Fin de saison sportive rime également avec renouvellement des contrats de partenariat, l’occasion pour le Stade Français de faire parler de lui. Le club a en effet récemment officialisé un partenariat avec Numéricable. Ce nouveau sponsor vient remplacer Oberthur Fiduciaire sur l’avant du maillot. Le président Savare précise que ce partenariat « compensera financièrement celui qui liait jusque-là le Stade Français avec Oberthur», il n’aura donc plus à puiser dans ses fonds personnels pour renflouer le club et arriver à terme à « l’autosuffisance ». Bien que les discussions ont été entamées de longue date, ce partenariat tombe à point nommé pour les 2 entités puisque Numéricable a récemment été au centre des attentions avec le rachat de SFR. « Nous avons besoin d’un tissu économique de partenaires qui nous soutiennent et nous permettent de prendre un nouveau départ. Le Stade Français et Numéricable sont deux entreprises qui bougent dans un environnement concurrentiel et font l’actualité», ajoute Thomas Savare.

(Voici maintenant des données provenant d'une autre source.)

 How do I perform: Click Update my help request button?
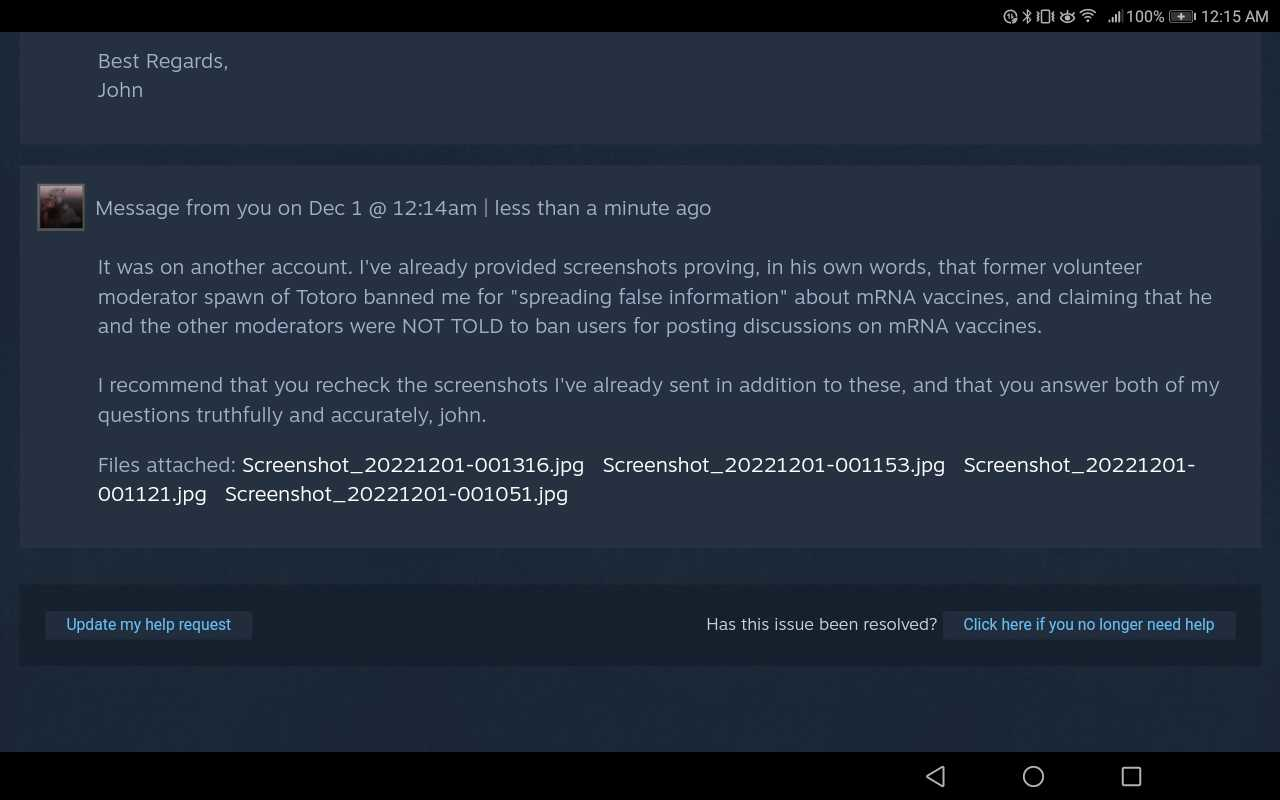148,625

Toujours dans le même souci d’autosuffisance, le Stade Toulousain  et Fiducial ont officialisé l’entrée du groupe spécialisé dans les services aux entreprise au capital de la SASP à hauteur de 10% et devient le premier actionnaire du club derrière les deux associations fondatrices historiques. Ce partenariat s’inscrit dans la durée puisque Fiducial était sponsor maillot de la formation toulousaine depuis 2008.

Philippe Spanghero, co-fondateur de la société Team One, explique que « les nouvelles recettes, c’est remplir des stades, développer les produits dérivés, le merchandising. C’est attirer de nouveaux sponsors par des leviers différents, de nouveaux supports ».

Le monde du rugby est donc confronté à une opposition : d’un côté, il est facile de bénéficier des apports financiers de certains mécènes, mais de l’autre, ces apports aussi importants soient-ils ne peuvent permettre à terme un développement durable des structures sportives professionnelles. Les clubs doivent donc trouver de nouvelles solutions et innover non seulement pour grandir mais pour survivre dans un environnement extrêmement concurrentiel. Preuve de cette forte concurrence, le désengagement progressif d’Alain Afflelou de l’Aviron Bayonnais vers le football et l’AS Monaco.

Fabien Leybros

Fabien Leybros

Etudiant en Management du sport, passionné de sports co', fervent supporter des Girondins et du Stade Aurillacois de par mes racines cantaliennes.